Suatu mikroba atau mikrooganisme pada dasarnya sangat membutuhkan factor
lingkungan untuk bertahan hidup. Factor lingkungan ini terbagi menjai dua yaitu terdapat
factor biotik dan factor abiotic. Menurut Tim Dosen (2003), Factor biotik merupakan factor
yang berasal dari mikroorganismenya sendiri. Sedangkan factor abiotic merupakan factor
yang berasal dari luar mikroorganisme tersebut yaitu contohnya seperti pH, suhu,
kelembapan, cahaya matahari, tekanan osmosis dan lain sebagainya. Untuk mendukung
pertumbuhan dari mikroorganisme ini, maka setiap mikrooranisme ini memiliki suhu
maksimum dan optimum yang bervariasi/ berbeda-beda. (Dwijoseputro, 1994).
Terdapat spesies mikroba yang bisa mati diakibatkan oleh pemanasan didalam
suatu cairan atau menggunakan medium dengan suhu berkisar 60oC dengan hanya
menggunakan waktu beberapa menit. Ada juga bakteri yang mampu membentuk spora
akan memiliki daya tahan yang cukup tinggi ketika dilakukan pemanasan dengan kisaran
suhu 100oC atau lebih maka akan tetap hidup (tidak mati) dengan menggunakan waktu
kurang lebih 30 menit. (Dwijoseputro, 1994).
Temperatur yang paling rendah dan dapat menyebabkan bakteri terbunuh terdapat
dalam standar medium dalam kurun waktu 10 menit, hal tersebut biasanya disebut dengan
Temperature Maut atau Termal Death Point. Dalam suatu termperatur tertentu sebuah
spesies mikroorganisme tidak secara keseluruhan mati secara bersamaan.
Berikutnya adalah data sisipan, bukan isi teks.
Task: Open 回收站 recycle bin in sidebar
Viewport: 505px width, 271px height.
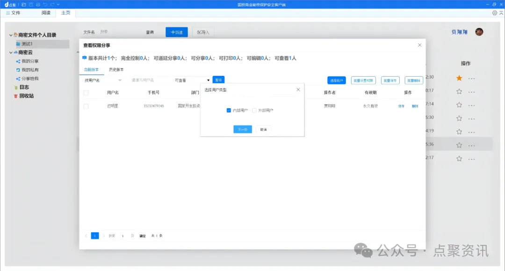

Akan disebut
terdapat angka kematian suatu temperatur atau Termal Death Rat apabila terdapat spesies
tidak tahan akan pemanasan, karena pada spesies yang lain ada yang mampu bertahan
dalam temperatur yang lebih tinggi. (Dwijoseputro, 1994).
Menurut Dwijoseputro (1994), Berdasarkan pengaruh suhu terhadap aktivitas
fisiologis dari mikroba ini, maka bateri dapat dikategorikan menjadi tiga macam yaitu :
1. Bakteri termofilik (politermik) yaitu kelompok bakteri yang mampu bertahan dalam
suhu tinggi berkisar antara 55o-60oC.
2. Bakteri mesofil (mesotermik) kelompok bakteri yang mampu bertahan dalam suhu
sedang berkisar antara 5o-60oC, suhu optimum untuk dapat tumbuh secara baik
berkisar antara suhu 25o-40oC.
3. Bakteri psikrofil (oligotermik) yaitu bakteri yang dapat hidup antara 0-30oC,
temperature optimumnya 10o-20oC.

Menurut Brooks (2005), Apabila suatu bakteri berada diatas suhu optimumnya maka
seperti protein, asam nukleat, dan berbagai komponen lainnya yang berada dalam sel akan
mengalami denaturasi atau kerusakan secara permanen. Selain dari pengaruh dari suatu
temperatur terhadap laju pertumbuhan mikroba, pengaruh temperatur yang terlalu ekstrim
maka dapat menyebabkan terbunuhnya mikroorganisme tersebut.